A review by mrlzbth
The Balloonist by MacDonald Harris

1.0

The book jacket description and the quote from Philip Pullman about not being able to stop turning pages once one starts reading this book led me to expect a very different type of story--a literary "Arctic adventure" that would primarily focus on getting a balloon to the North Pole. Sounded exciting!
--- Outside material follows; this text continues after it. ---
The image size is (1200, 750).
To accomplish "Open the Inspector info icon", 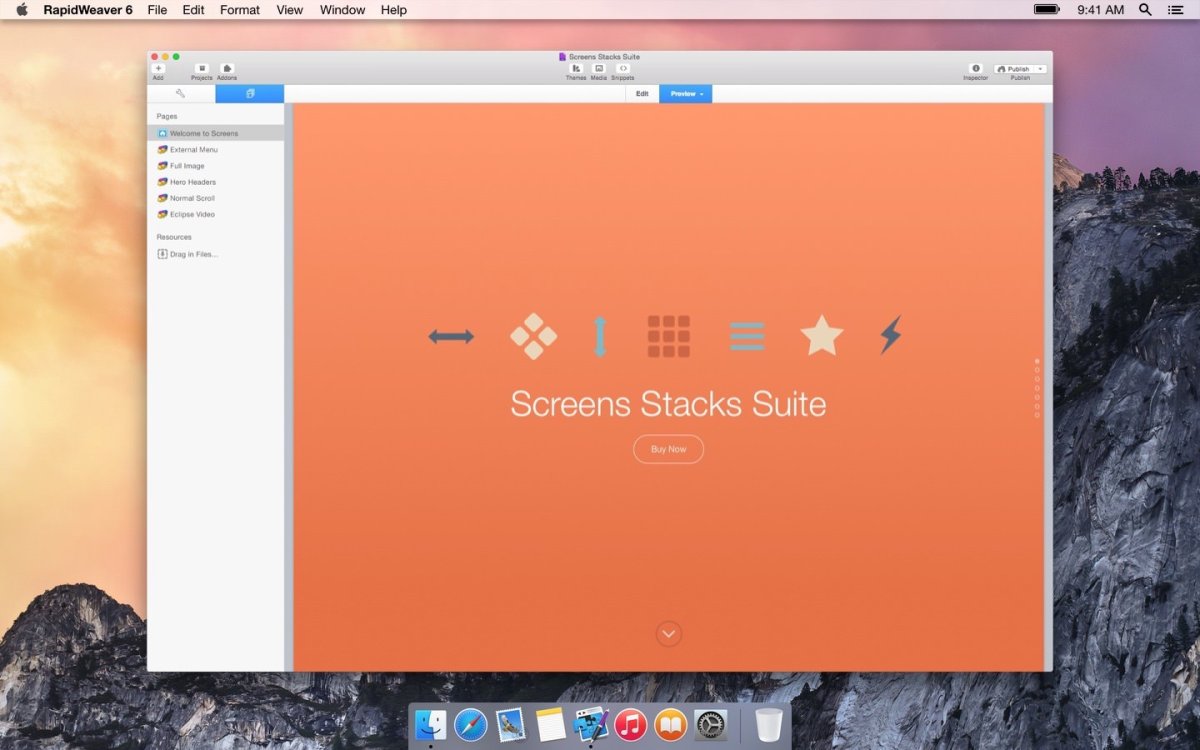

Instead the book's primary focus is the tedious love affair between two ridiculously pretentious people, narrated in fittingly pretentious prose. (Needlessly lengthy sentences, no missed opportunity to use a big word, foreign phrases that aren't translated, etc., etc.) Luisa, our protagonist's love interest, is a stereotypically "enigmatic" woman who distracts our scientist hero from his noble pursuit of Science by frequently removing her clothing, breaking his lab equipment, and forcing him to endure long parties supervised by her spinster aunt. The protagonist, meanwhile, is a misogynist who finds Luisa's supposed interest in his work to be laughable even while he finds himself completely unable to resist her feminine wiles. Their endless squabbles get old really fast, and the reader patiently waiting for scenes of Arctic adventure will be waiting a long, long time. They're there, but they're few and far between!

I can understand that people with different literary tastes might love this book, but it definitely wasn't a match for mine.